WHAT IS BEING ASKED: Copy out the entries below word for word, without the pictures.

** START RAW RECORDS **

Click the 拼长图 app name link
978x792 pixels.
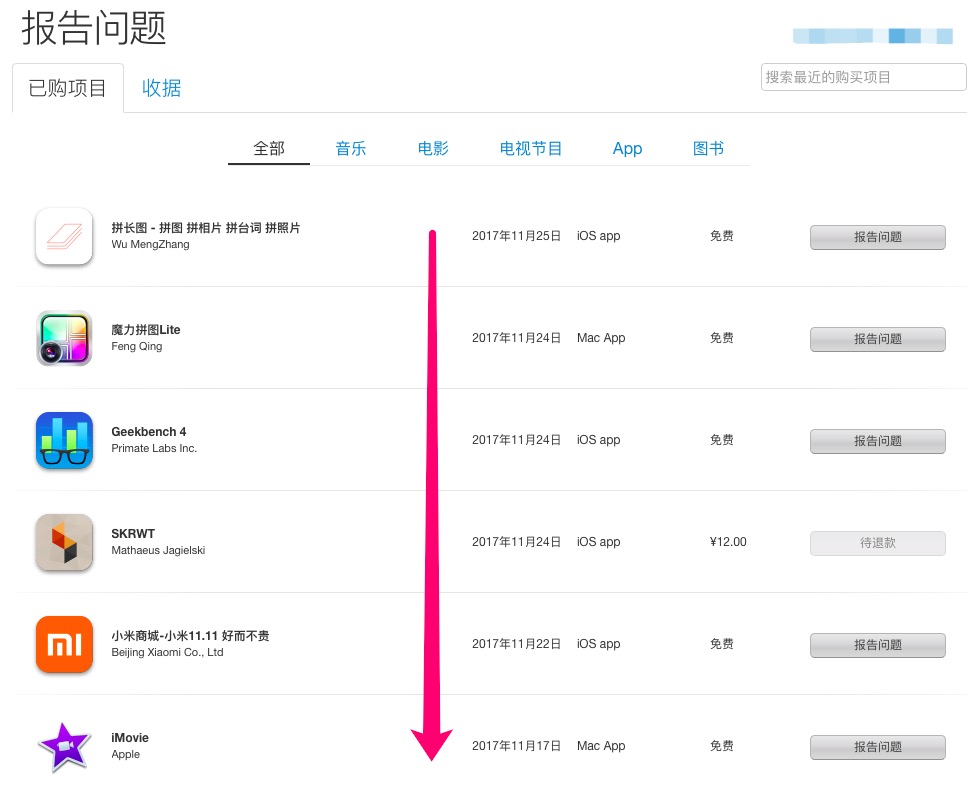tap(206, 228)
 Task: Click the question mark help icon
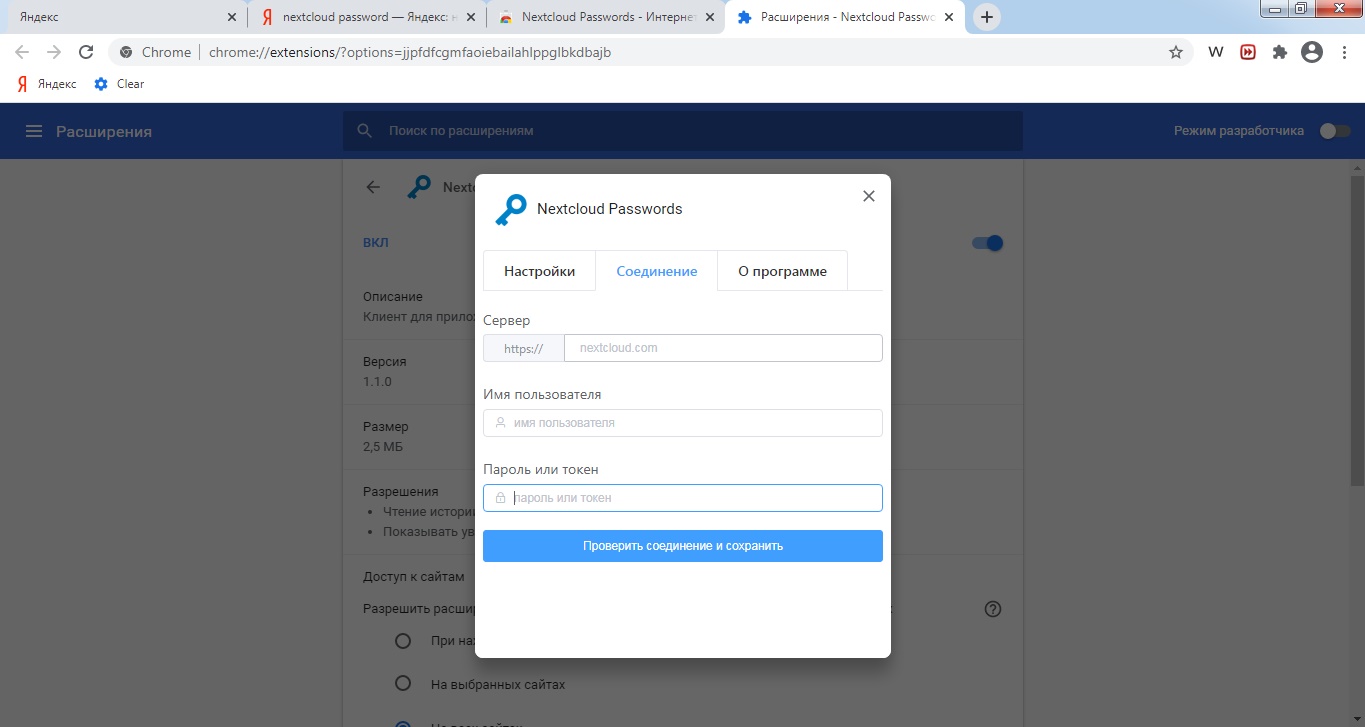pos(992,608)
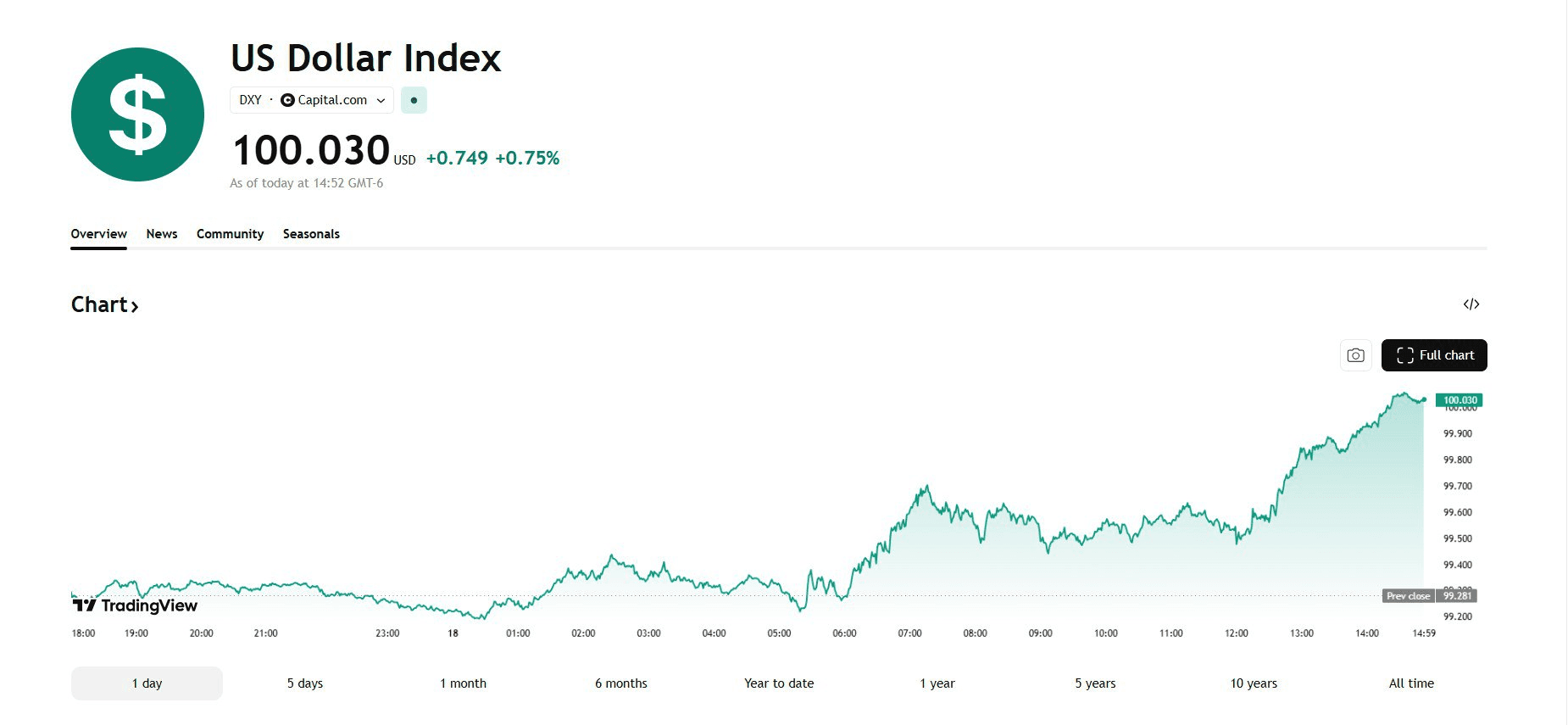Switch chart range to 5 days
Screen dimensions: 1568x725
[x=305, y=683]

** END RAW RECORDS **

SOLVED EXERCISE:
Click the 拼长图 app name link
978x792 pixels.
tap(206, 228)
 Task: Click the question mark help icon
pos(992,608)
Switch chart range to 5 days
Screen dimensions: 1568x725
[x=305, y=683]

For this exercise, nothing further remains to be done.